Но самой любимой песней малыша, как и всех брацлавских хасидов, была трогательная по мелодии, печали и какому-то удивительному свету "Песня трав" рабби Нахмана, от которой у Берга по сей день наворачиваются слезы на глаза. Этой песней хасиды Брацлава обычно завершали субботние и праздничные дни:
Знай,
Что у каждого пастуха,
Что у каждого пастыря
Среди пастбищ, лесов и нив
Свой особый мотив.
Знай,
Что у каждого стебелька травы
Своя особая песнь.
И песня пастушья в сени дубрав
Возникает из песни трав.
Как прекрасно,
Всю горечь поправ,
Слушать песню трав,
К небу душою взывать,
Имя Его воспевать.
И, полнясь мотивом прекрасным,
Изнывает сердце желанием страстным.
И когда переполнится сердце
Через край песнею той,
Оно тягой изноет к Земле Святой.
И вливается в сердце, мерцая вдали,
Божественный свет Святой земли.
И из песни трав – меж лесов и нив -
возникает в сердце мотив.
Первое воспоминание – он, малыш, сидит на книге, которая кажется огромной. Вокруг сплошной стеной бородатые приветливые лица, и рука отца водит его ручкой по буквам. После трех сестер он был долгожданным сыном. В четыре года Берг веселился, перепрыгивая предметы, как Бог перепрыгивал дома евреев в ночь перед Исходом, уничтожая египетских младенцев. Малыш кричал "Пасах", то есть "перепрыгнул" – в предвкушении праздника Пейсах. Весело и бойко задавал четыре "трудных" вопроса взрослым на вечернем пасхальном седере.

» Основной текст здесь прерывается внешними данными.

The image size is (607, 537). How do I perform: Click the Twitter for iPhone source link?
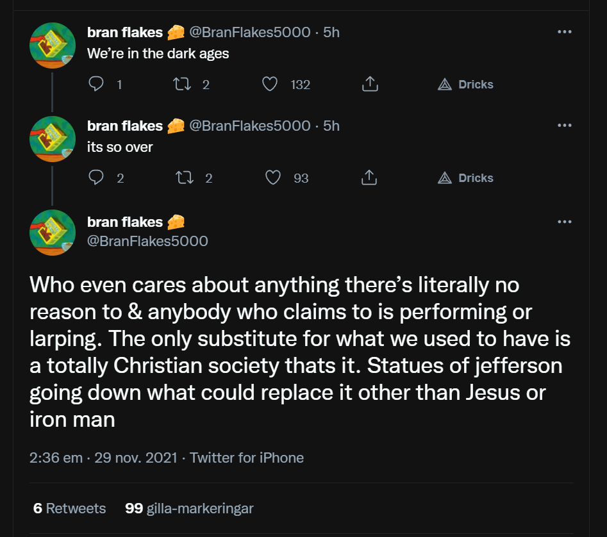(x=247, y=458)
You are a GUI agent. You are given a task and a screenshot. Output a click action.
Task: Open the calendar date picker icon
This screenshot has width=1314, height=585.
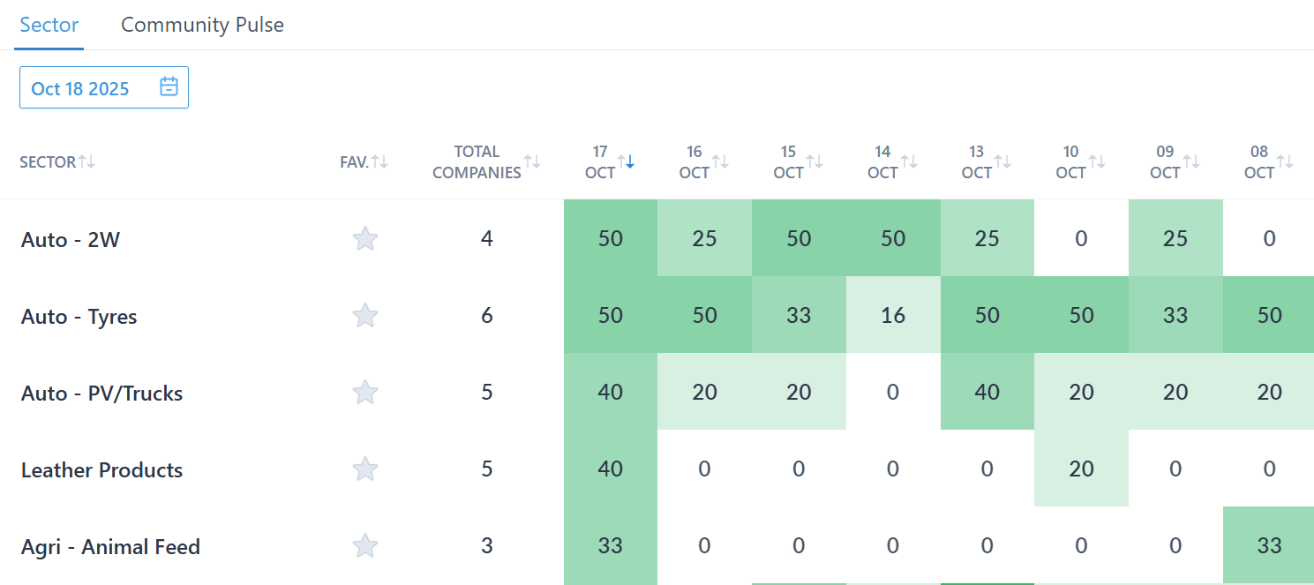tap(169, 86)
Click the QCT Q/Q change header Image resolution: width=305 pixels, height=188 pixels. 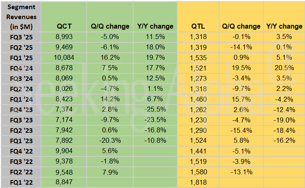pyautogui.click(x=110, y=26)
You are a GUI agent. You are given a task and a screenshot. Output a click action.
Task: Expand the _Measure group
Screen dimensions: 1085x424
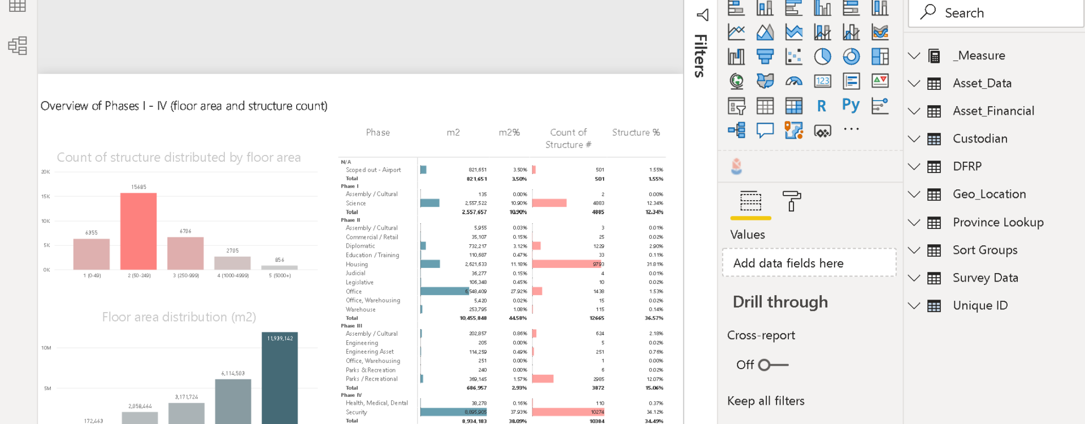pos(914,56)
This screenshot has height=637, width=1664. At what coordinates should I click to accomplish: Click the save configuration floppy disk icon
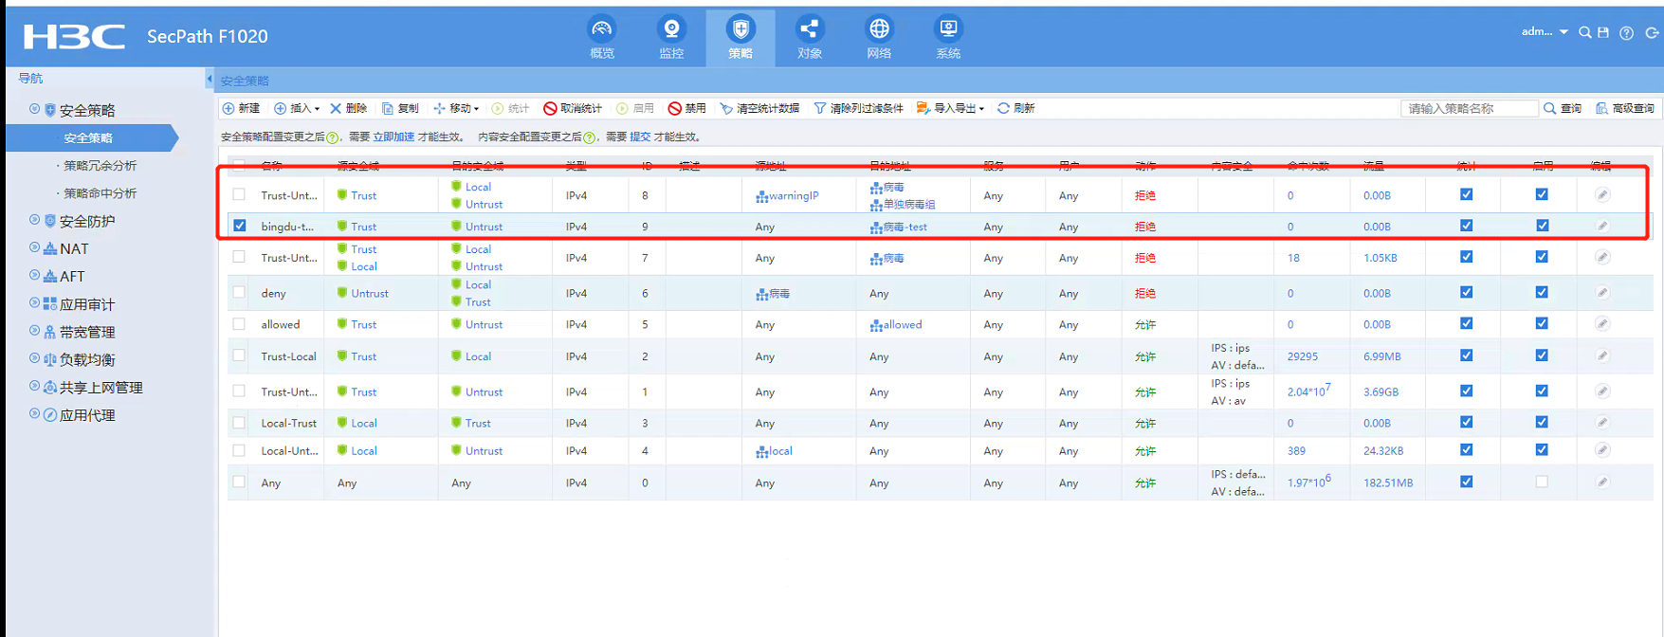(1603, 32)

В тот же год он уже свободно читал и потрясал памятью, запоминая целые фрагменты молитв, псалмы Давида, оперируя цифрами и буквами. Его уже тогда прозвали – "илуй" – обладатель незаурядных способностей.

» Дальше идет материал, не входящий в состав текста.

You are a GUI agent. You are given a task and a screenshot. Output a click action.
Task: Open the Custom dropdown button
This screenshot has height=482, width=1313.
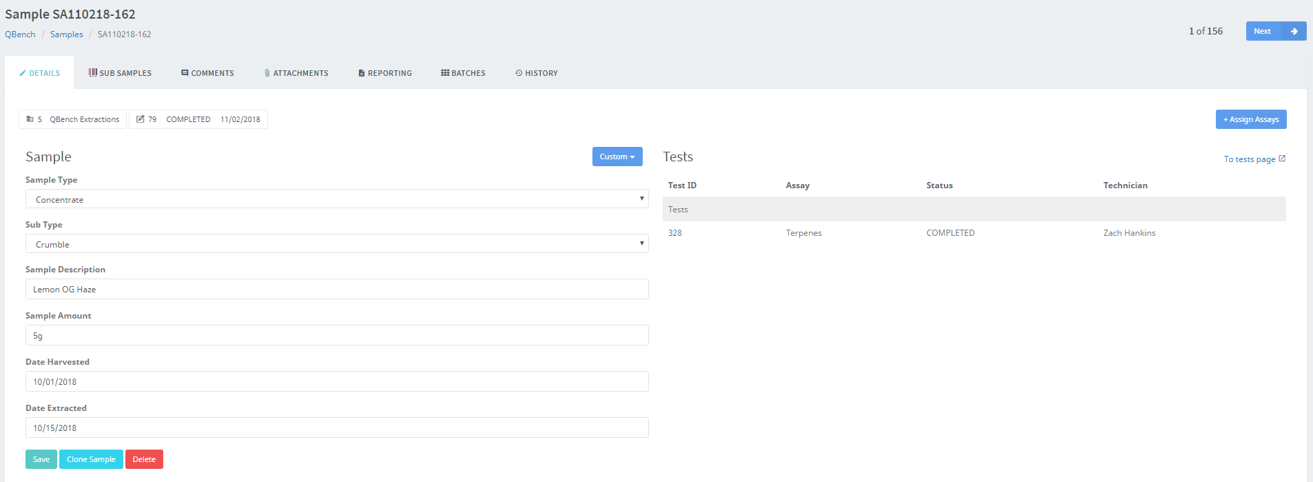617,157
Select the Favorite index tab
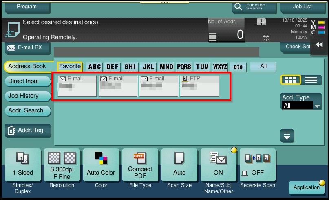Image resolution: width=329 pixels, height=200 pixels. point(70,67)
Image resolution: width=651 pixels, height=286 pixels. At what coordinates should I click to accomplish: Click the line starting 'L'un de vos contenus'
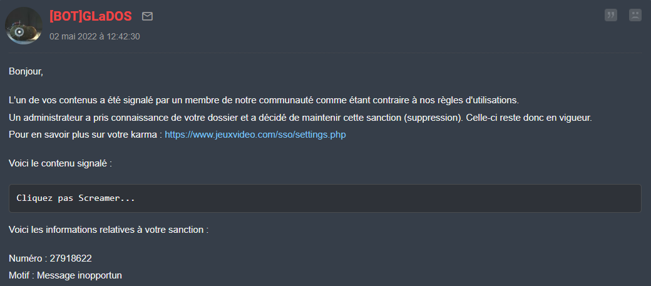[x=264, y=100]
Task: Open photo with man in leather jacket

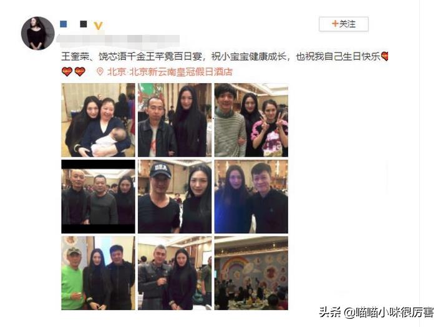Action: (x=175, y=120)
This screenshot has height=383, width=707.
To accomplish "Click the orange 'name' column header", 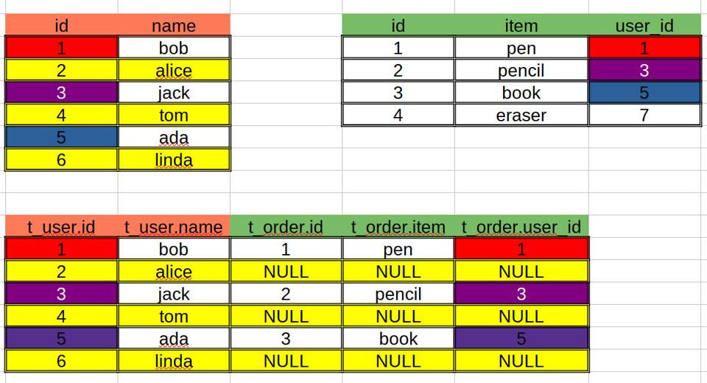I will click(174, 26).
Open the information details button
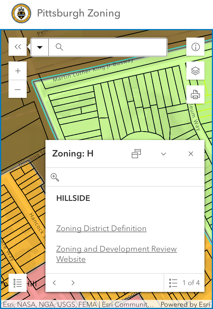 195,47
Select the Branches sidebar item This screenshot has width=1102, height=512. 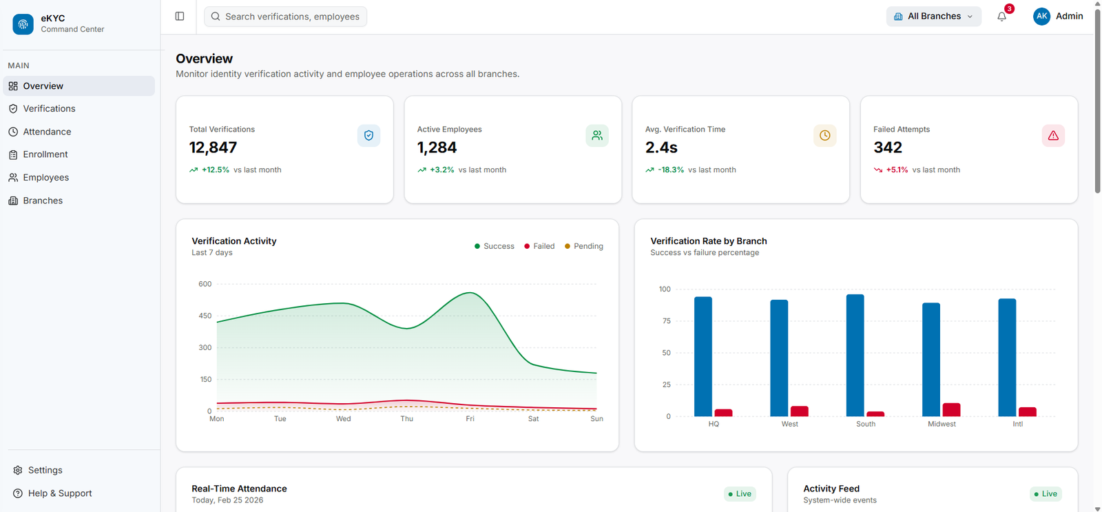click(x=43, y=201)
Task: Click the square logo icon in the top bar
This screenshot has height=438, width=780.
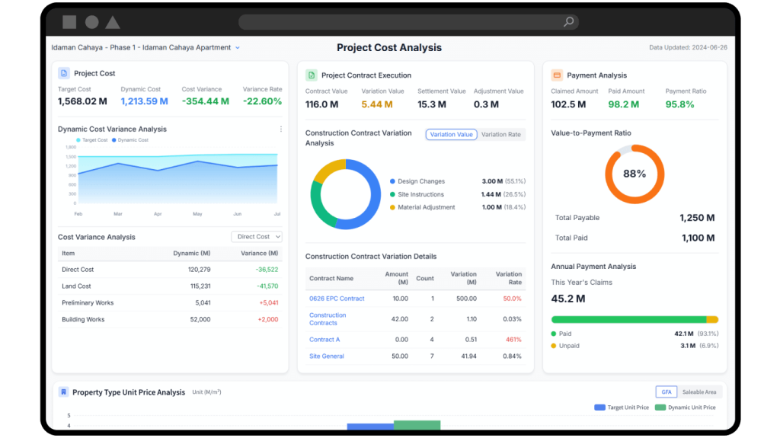Action: (x=69, y=22)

Когда ему исполнилось тринадцать, и он стал совершеннолетним, в день бар-мицва он читал по памяти фрагменты недельного комментария к Торе. Отныне мальчик участвовал в молитвах наравне со взрослыми.
Единственным из великих учителей, кто сам составлял молитвы, был рабби Нахман. Отец рассказывал о жизни рабби Нахмана каждый раз словно бы по-новому. Слушатели выглядели как благодарные дети, среди которых, судя по вопросам, самым взрослым казался ребенок Берг.

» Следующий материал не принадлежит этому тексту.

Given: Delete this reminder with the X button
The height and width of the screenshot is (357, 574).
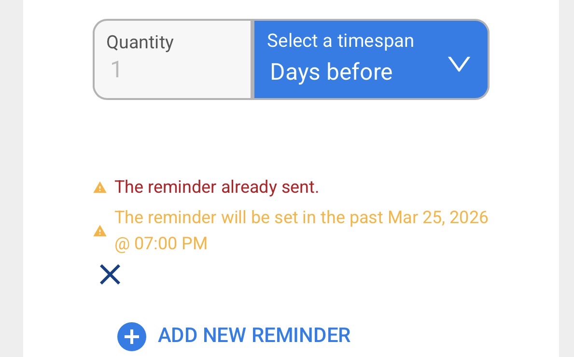Looking at the screenshot, I should (x=110, y=274).
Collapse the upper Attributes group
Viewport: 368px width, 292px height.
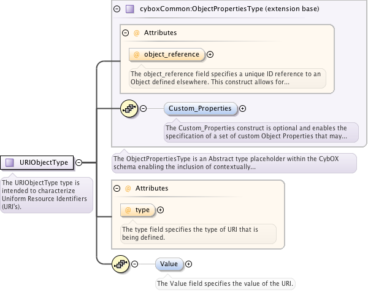125,33
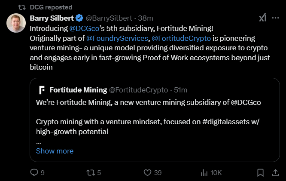
Task: Expand quoted tweet with Show more
Action: coord(55,151)
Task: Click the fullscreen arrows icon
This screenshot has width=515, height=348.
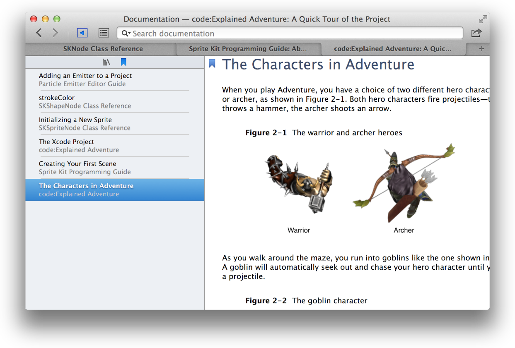Action: 482,19
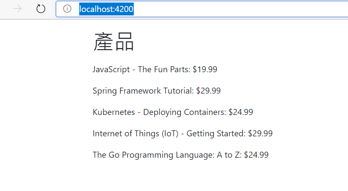Click the Getting Started $29.99 price

260,134
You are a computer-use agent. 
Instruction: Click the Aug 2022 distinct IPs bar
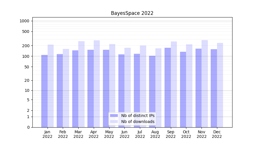(x=152, y=92)
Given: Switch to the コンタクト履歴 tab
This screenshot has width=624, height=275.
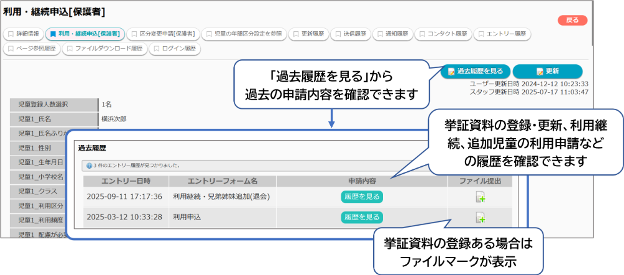Looking at the screenshot, I should pyautogui.click(x=442, y=34).
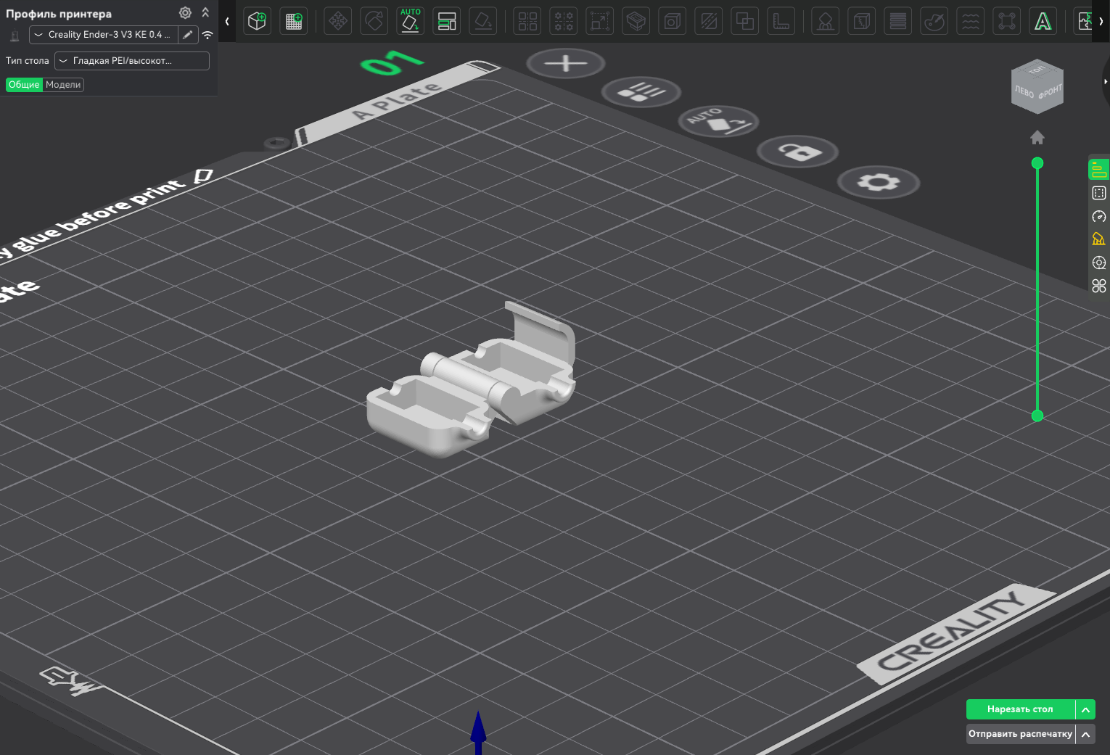Screen dimensions: 1110x755
Task: Toggle the plate lock button
Action: click(799, 152)
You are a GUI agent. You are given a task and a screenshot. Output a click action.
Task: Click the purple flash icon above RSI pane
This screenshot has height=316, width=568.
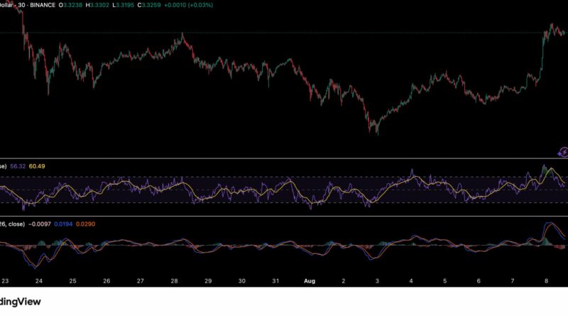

Где-то там, за пределами кварталов Бней-Брака, и, тем не менее, совсем рядом, был другой мир со своими событиями и не похожими на окружающих его хасидов людьми. Лишь изредка пугающим грохотом долетали до него звуки того мира. По озабоченным лицам отца, матери и старших сестер, он понимал, что происходило нечто тревожное.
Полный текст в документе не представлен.